Wednesday, 10 January 2024

Day 9: What does sensitivity mean to you?

What does sensitivity mean to me? This is such a huge topic to elaborate on. Simply put, having learnt there exists such an innate trait of personality in about one-fifth of the population, not only in humans but also across numerous species in the world, has been an enormous relief to me.  

Needless to say, I identified so many characteristics of sensitivity in myself. I always have an awkward feeling of going to parties, especially those involving strong lights and loud music, or going to sports events or rock concerts with large crowds. Shouldn't young people all enjoy such occasions? Deep down inside I know I do not - at least not in the intensity others find joyful - but it seems pathetic.
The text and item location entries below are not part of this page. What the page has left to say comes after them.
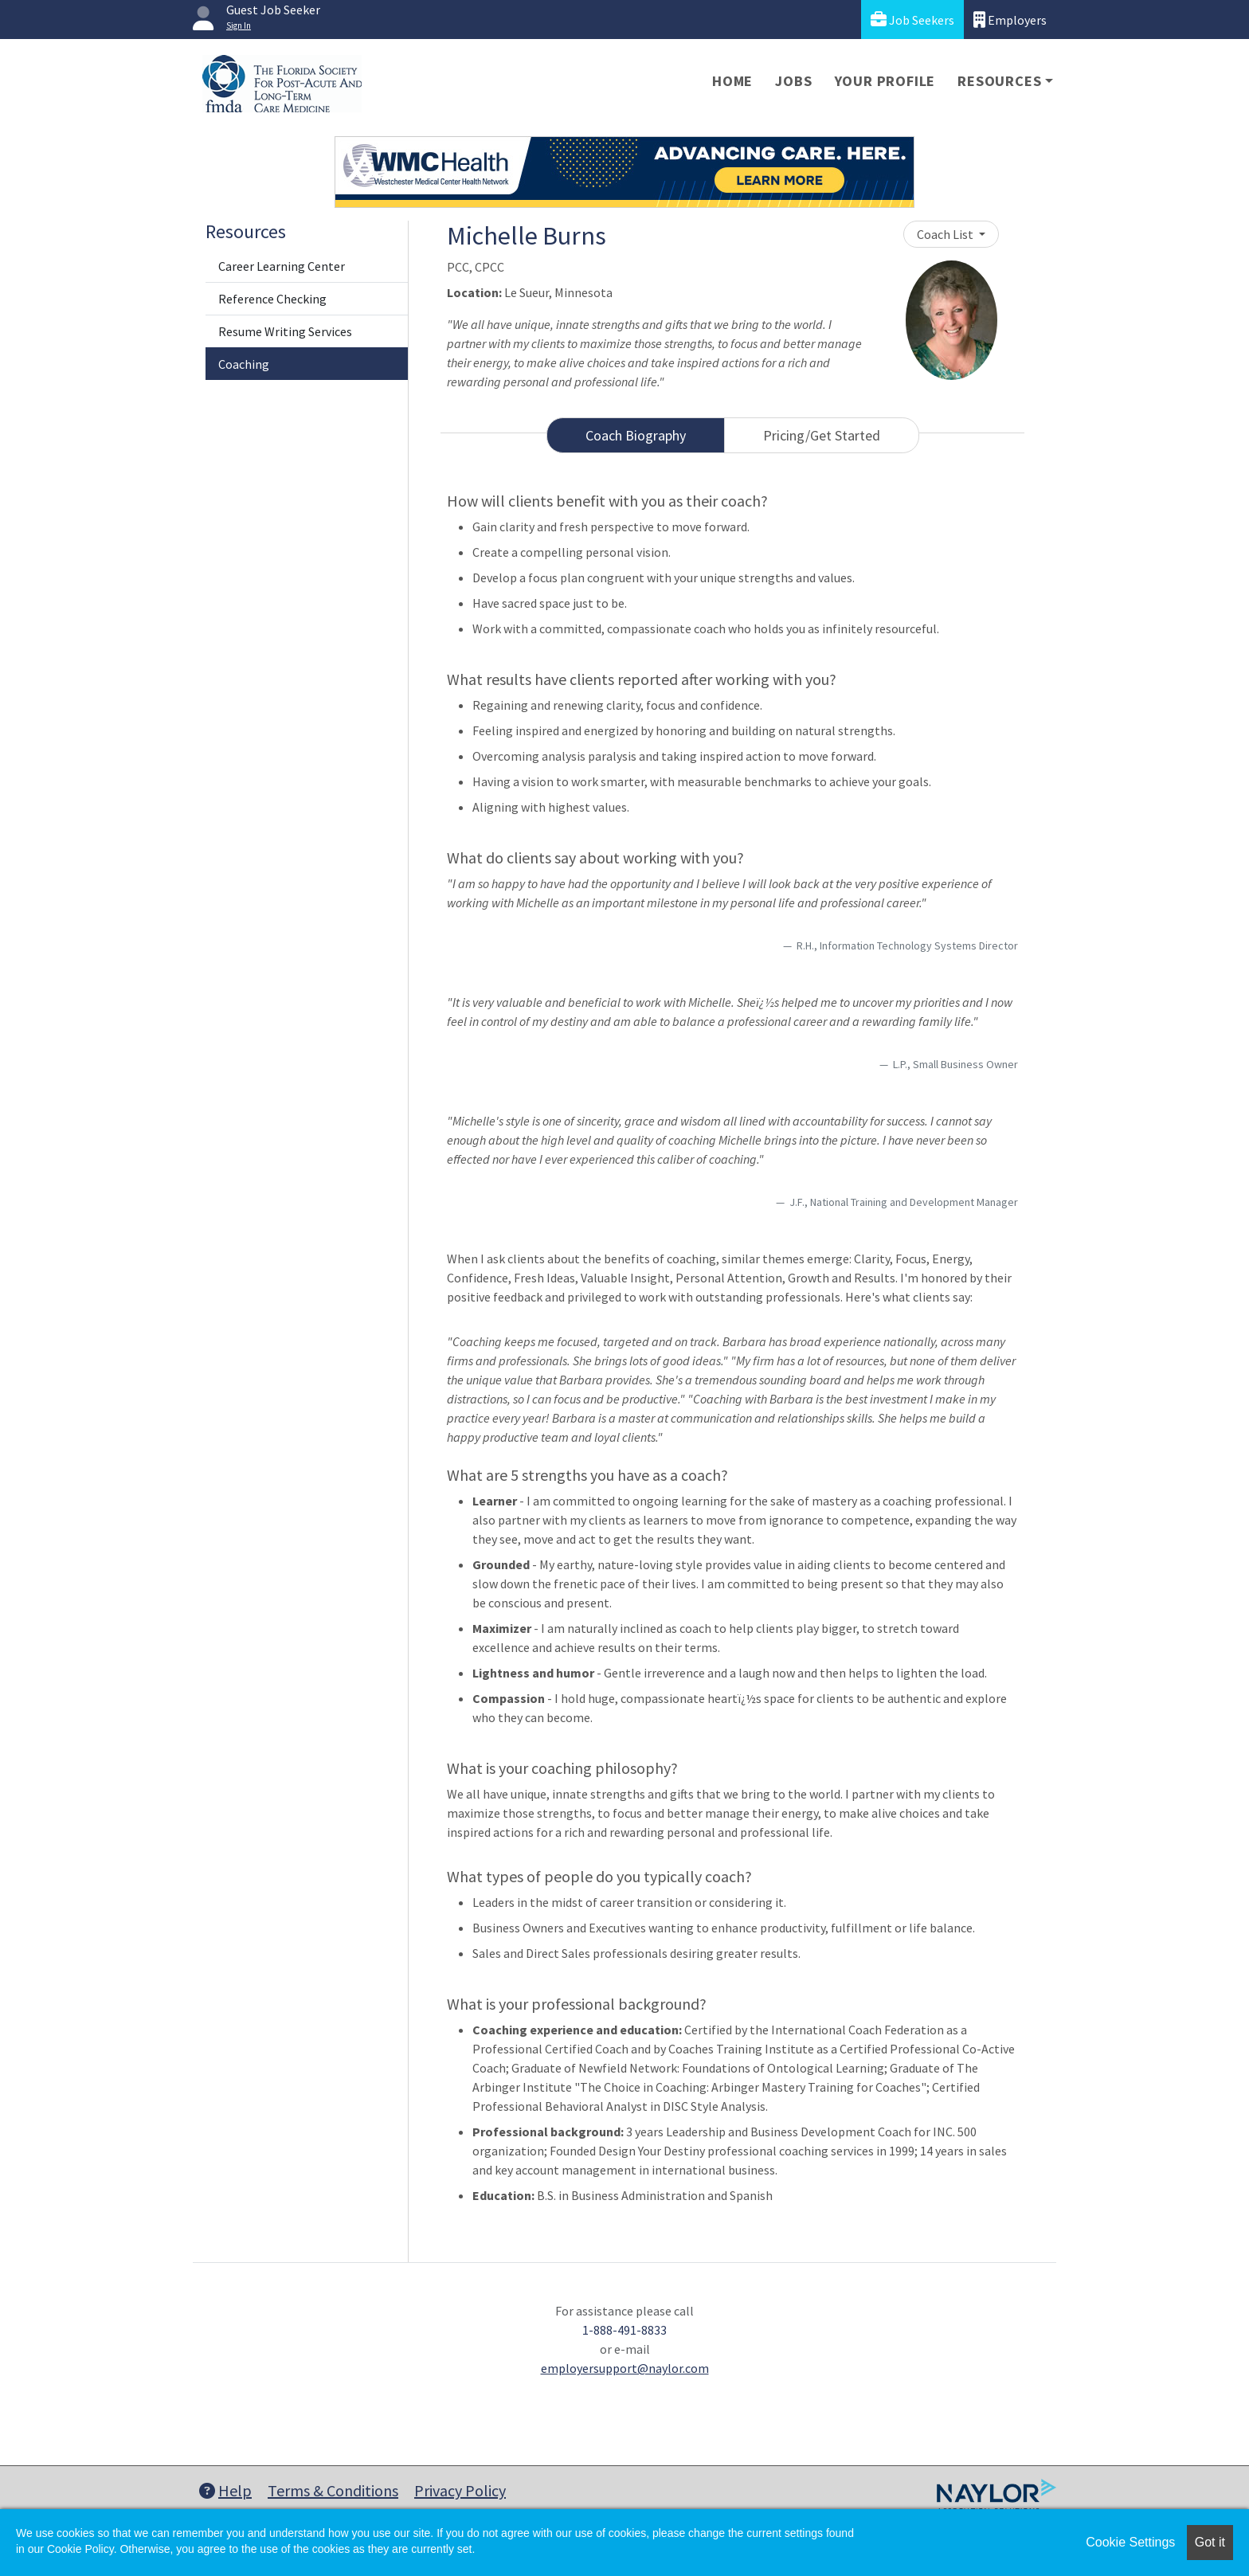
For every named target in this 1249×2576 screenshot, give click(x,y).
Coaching (243, 364)
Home (732, 81)
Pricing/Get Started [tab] (821, 435)
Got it (1210, 2542)
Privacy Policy (460, 2490)
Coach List (946, 234)
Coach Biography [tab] (635, 435)
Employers (1010, 19)
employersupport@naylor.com (625, 2368)
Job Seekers (912, 19)
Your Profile (885, 81)
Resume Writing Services (285, 331)
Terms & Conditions (333, 2490)
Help (225, 2490)
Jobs (793, 81)
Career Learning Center (281, 266)
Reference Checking (272, 299)
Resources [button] (999, 81)
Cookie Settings (1130, 2542)
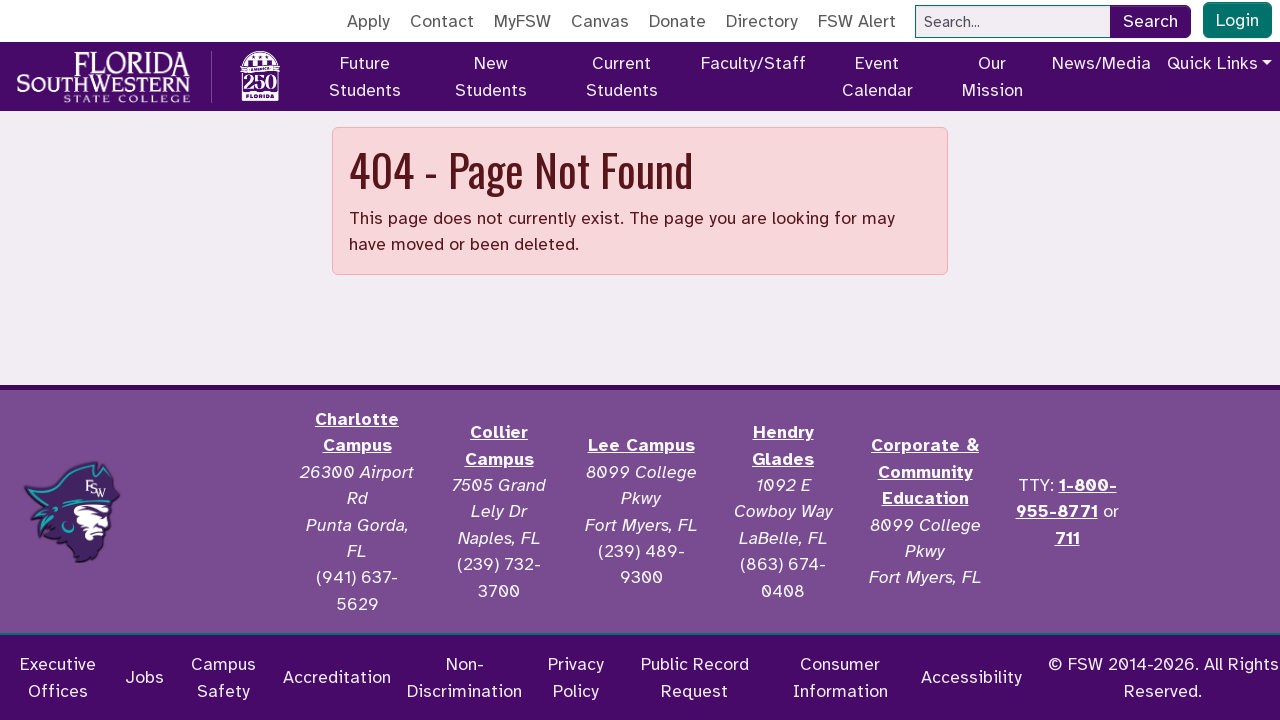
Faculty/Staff (753, 63)
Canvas (600, 21)
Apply (368, 21)
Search (1150, 21)
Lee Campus (641, 445)
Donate (677, 21)
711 (1067, 538)
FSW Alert (857, 21)
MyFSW (522, 21)
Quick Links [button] (1212, 63)
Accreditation (337, 677)
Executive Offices (58, 677)
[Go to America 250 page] (260, 73)
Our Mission (992, 76)
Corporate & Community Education (925, 471)
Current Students (622, 76)
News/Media (1101, 63)
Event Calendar (877, 76)
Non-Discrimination (464, 677)
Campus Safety (223, 677)
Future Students (365, 76)
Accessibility (971, 677)
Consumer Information (840, 677)
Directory (762, 21)
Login (1237, 20)
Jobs (144, 677)
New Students (491, 76)
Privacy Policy (576, 677)
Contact (442, 21)
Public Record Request (695, 677)
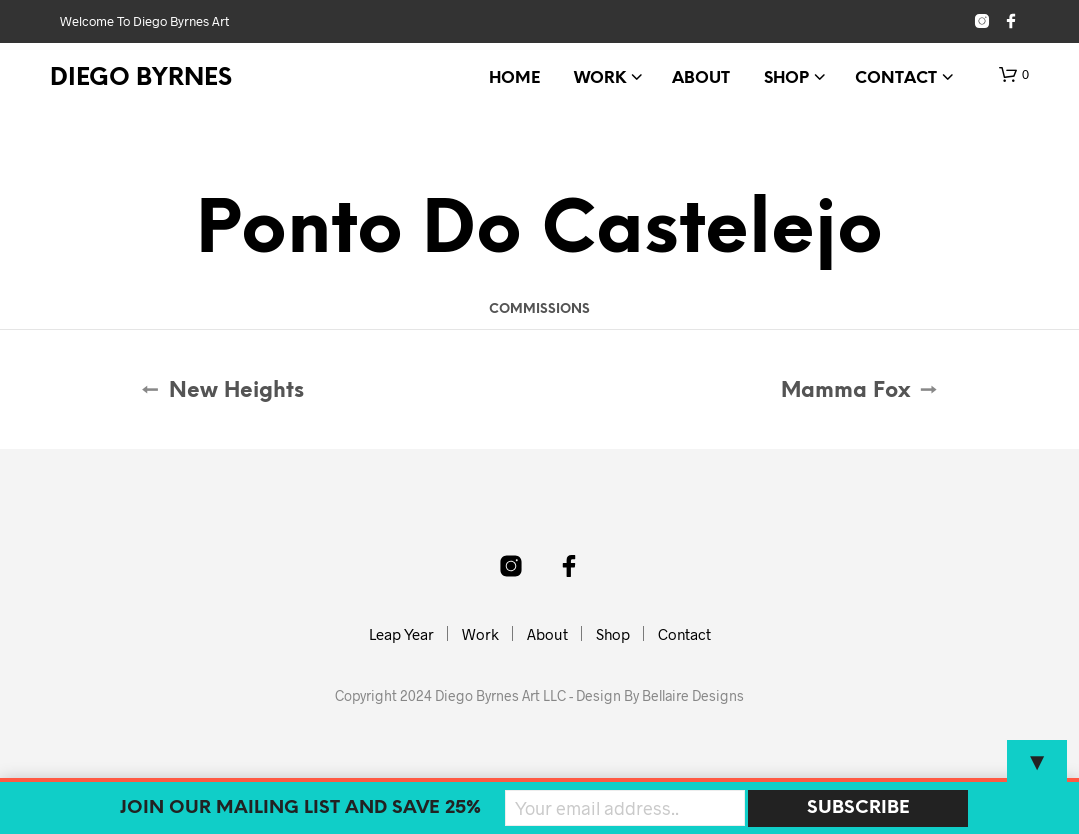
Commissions (539, 309)
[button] (1014, 75)
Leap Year (401, 634)
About (701, 78)
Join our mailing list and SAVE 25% (300, 808)
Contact (896, 78)
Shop (786, 78)
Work (600, 78)
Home (514, 78)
Therefore every once in a while I would force myself to go, only to find myself hateful as to why I couldn't enjoy myself as others did. 

On the other hand, I find much pleasure indulging in abstract activities such as discussing intellectual topics or appreciating various forms of arts, which I am aware are not always celebrated by the majority. As a result I have always felt a bit on a different channel to most family members, friends or colleagues I encounter in life. There seems to be something wrong with me. 

As a Mensa member, I used to think my higher than average intelligence accounted for all such differences, while at the same time I knew that was not the complete picture - there are also members in the organization who don't fit this personality. However, once adding sensitivity as the final puzzle everything seems to come to light. My feelings can finally be validated, as there is a significant, albeit minority, of the population who share the same experience. Most importantly, it should not be something to feel ashamed of - we have our own strengths and weaknesses just as everybody else.

Being able to view oneself from a positive perspective is a huge progress towards self-acceptance; this is what the acknowledgement of sensitivity brings me. Now I am much more at peace with myself, and I am eager to explore more about this phenomenon. One important question that keeps hanging in my mind is, to what degree sensitivity is related to intelligence. After all, they both involve deep (probably overly so) processing of information, and I do find the behaviour of people with high IQ resemble those of highly sensitivity people as a whole. I hope to explore this topic as my future HSP research.